Acompañaba a san Pablo, y al darse cuenta de las diferencias sociales tan grandes, se
fija especialmente en las palabras de Jesús sobre la misericordia, proclamando que
debe existir una sociedad más justa, por medio del amor.
Hoy se nos propone la primera predicación de Jesús en Nazaret. Ya había
enseñado por varias sinagogas y su buena fama corría por toda aquella región. Volvió
a su pueblo, no donde había nacido, sino donde había vivido casi toda su vida y donde
vivía su madre. Como era sábado, fue a la sinagoga. La costumbre era que además de
las oraciones solía haber dos lecturas. La primera era sobre la ley en los primeros
libros de la Biblia. El comentario lo hacía un “doctor de la ley”. Después venía otra
lectura, que solía ser de los profetas, pero el comentario lo podía hacer cualquier
hombre mayor de treinta años. Con más razón si era un visitante y si tenía fama de
hablar, como era el caso de Jesús. Había gran expectación.
Jesús lee una partecita del profeta Isaías. No se sabe si ya estaba reglamentada
esa lectura o fue escogida por Jesús. Lo cierto es que pone interés en leer la parte que
le interesa explicar. Con mucho arte el evangelista pone detalles: enrolló el libro, pues
eran pergaminos, se lo dio al asistente, se sentó y todos tenían fijos los ojos en él. Se
ve que había mucha expectación. En parte sería por la fama y en parte ya por la
manera de leer y lo que escogió y lo que no quiso escoger.
Todos estaban acostumbrados a que la explicación se basase en lo que el profeta
pensaba para su tiempo; pero Jesús lo hace actual y se lo aplica a sí mismo: “Hoy se
cumple esta escritura que acabáis de oír”. Es un esquema de la predicación. Pero tuvo
que ser algo vibrante escuchar las razones de Jesús actualizando la Palabra de Dios.

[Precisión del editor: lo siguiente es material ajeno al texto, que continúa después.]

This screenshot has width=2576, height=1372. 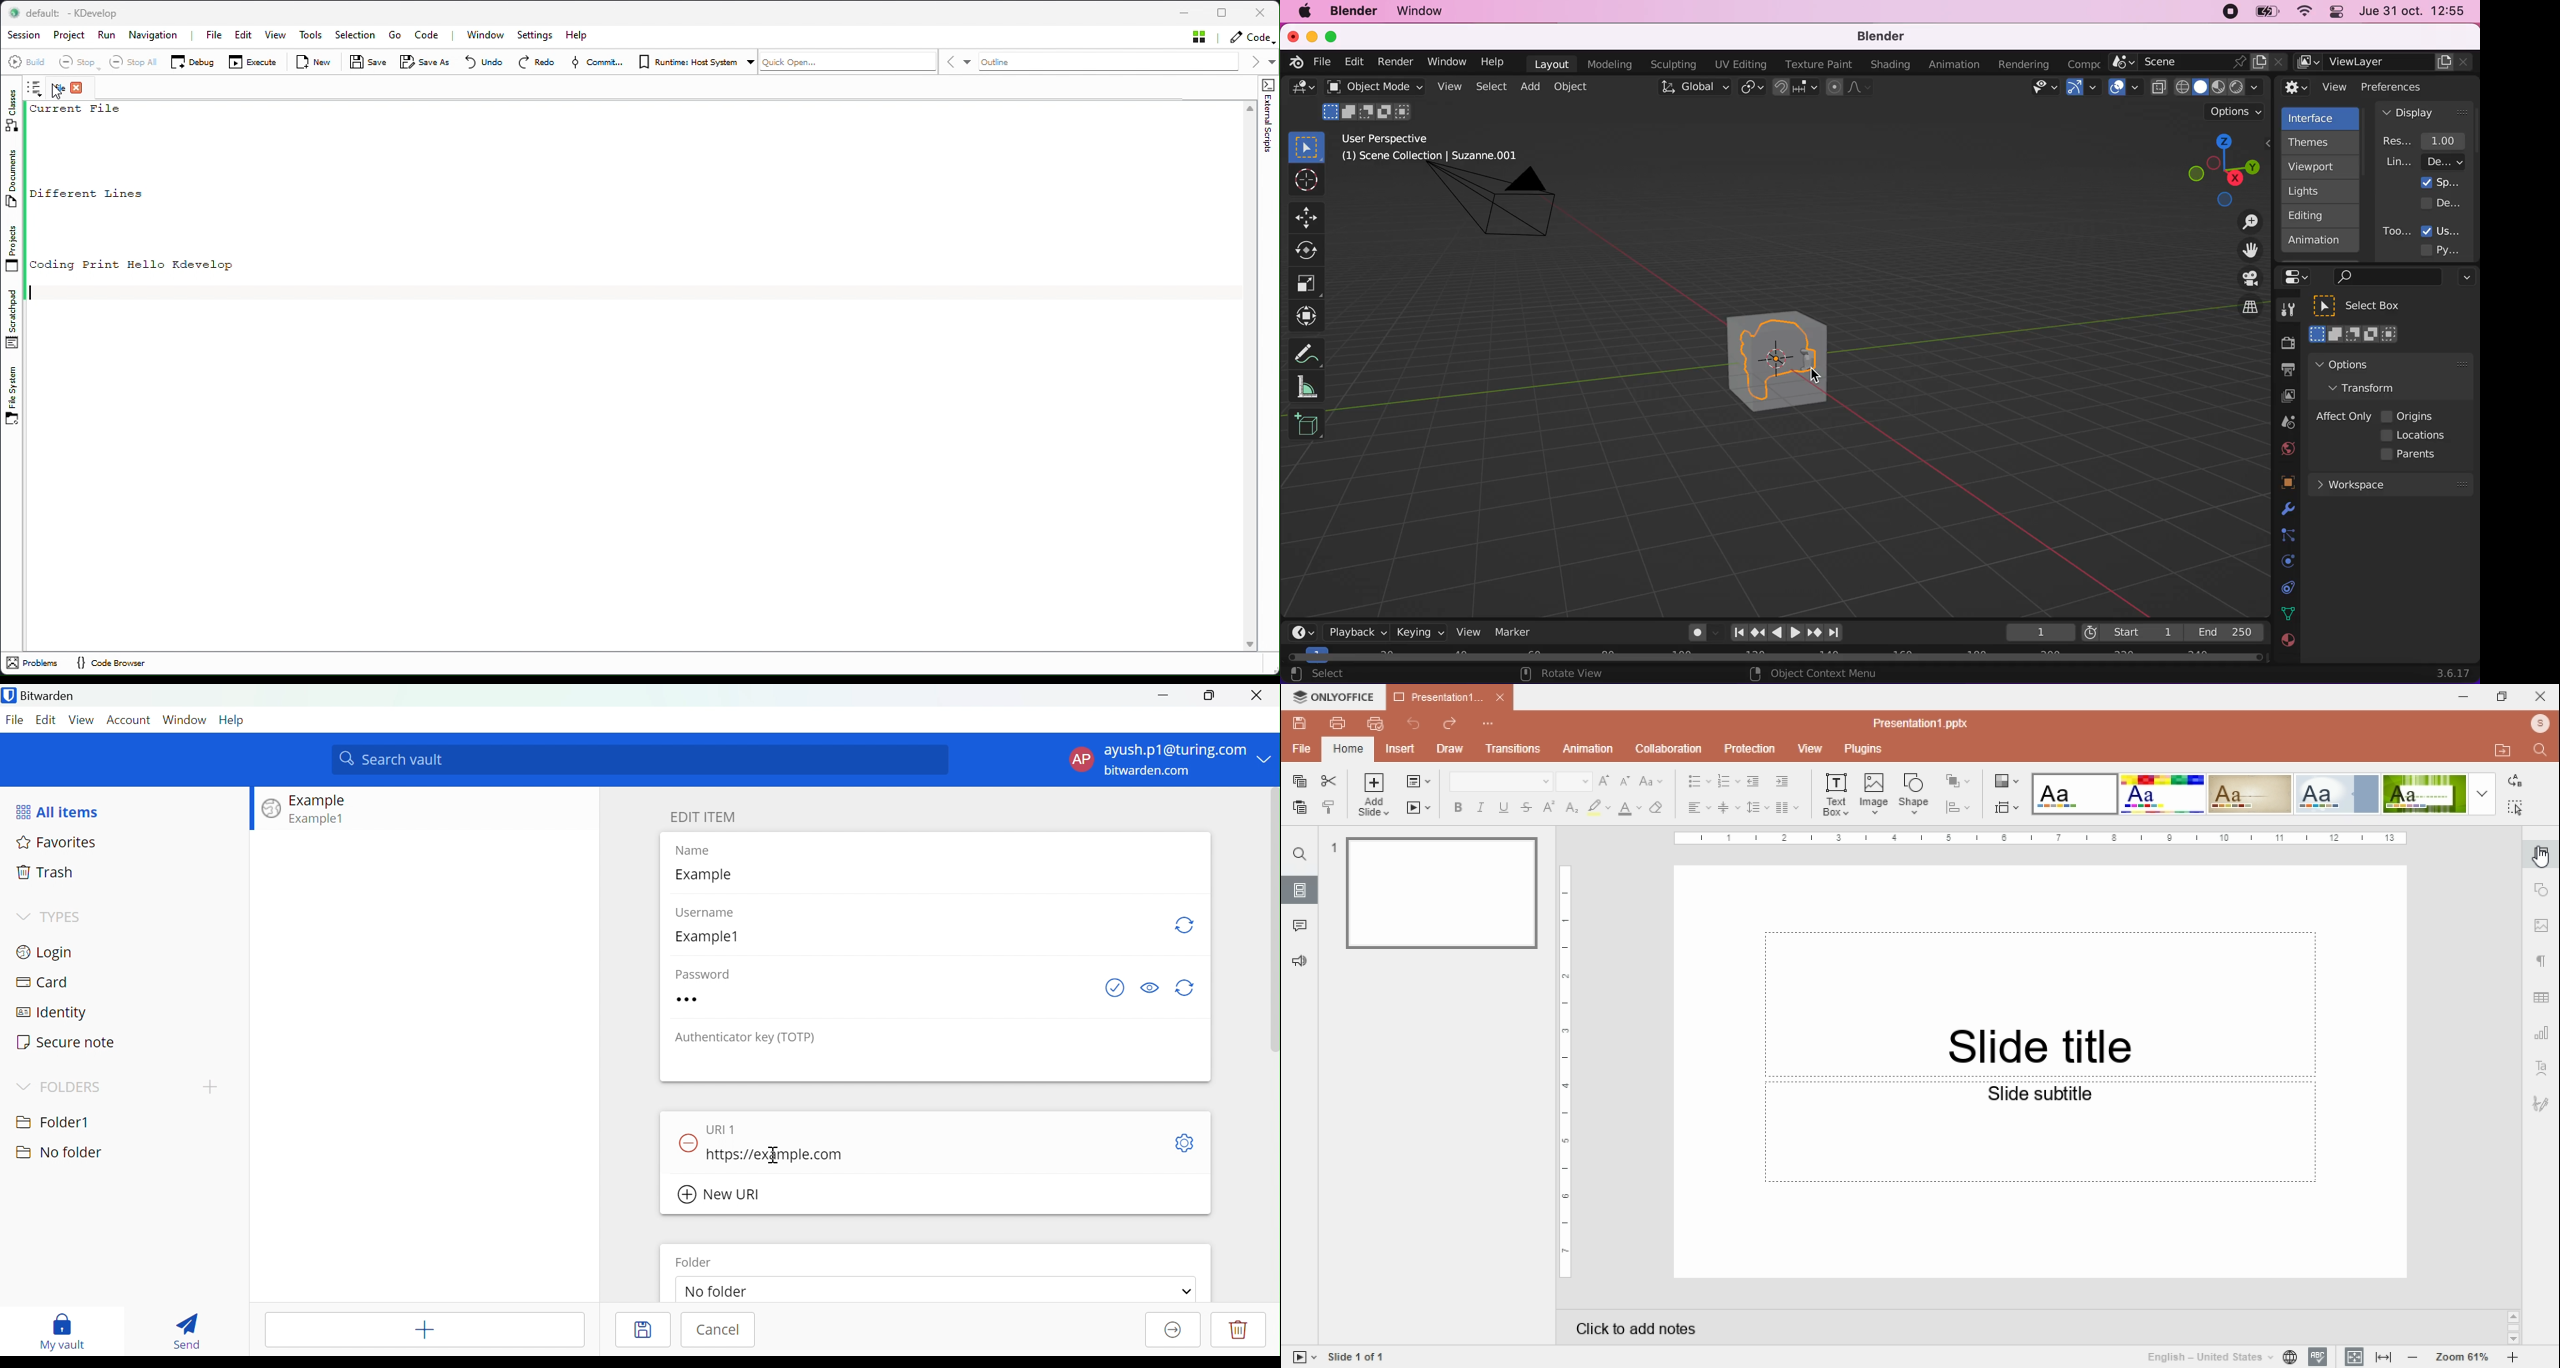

Lo primero habla del Espíritu de Dios. Si estaba sobre el profeta, si había cubierto a
María y había llenado a otras personas, como Isabel y el anciano Simeón, ¡Cómo sería
en Jesús, que siempre estuvo con El, pero sobre todo fue ungido, hasta rebosar, en el
día del bautismo! Jesús no habla de promesas, sino de realidades: Ha llegado la
verdadera liberación por parte de Dios. Jesús no es como tantos mesías falsos que
prometen felicidad a base de placeres que pasan y dejan vidas rotas quizá desde la
juventud. Jesús nos habla de la liberación del pecado, el odio, la guerra, la violencia,
las injusticias, la opresión. La liberación que predica Jesús es por medio de la
confianza en Dios y la preocupación por el hermano. Si hay amor ayudaremos al pobre
y al encarcelado y al enfermo y a todo necesitado. La obra de liberación por medio de
Jesús se realizaba ya aquel día; pero debe continuar por medio de nosotros. El
mensaje de Jesús continúa hoy y quizá en nosotros mismos, porque nosotros mismos
estamos a veces ciegos en el espíritu, somos cautivos de nuestra soberbia y debemos
ser pobres de espíritu para ser aptos para escuchar con fruto la palabra de Dios.
Jesús hablaba de esperanza, de salvación, como si todos los días fueran años de
gracia. Esas palabras del profeta eran el resumen de la acción misionera de Jesús.
Las palabras de Jesús suscitaron admiración y hasta entusiasmo en algunos; pero
pronto salieron a relucir los envidiosos que decían: “¿No es éste el hijo de José?”
¿Cómo vamos a seguir a uno de los nuestros? Y la envidia suele llegar más lejos,
hasta el odio, hasta querer matar a Jesús. Con este propósito le llevaron hasta un
barranco fuera del pueblo.
Quizá se debía este odio al hecho de haber resaltado la bondad de Dios sobre
algunos paganos. Esta mezcla de entusiasmo y de odio seguirá hacia la Iglesia, que se
mantendrá firme, gracias al poder del Espíritu.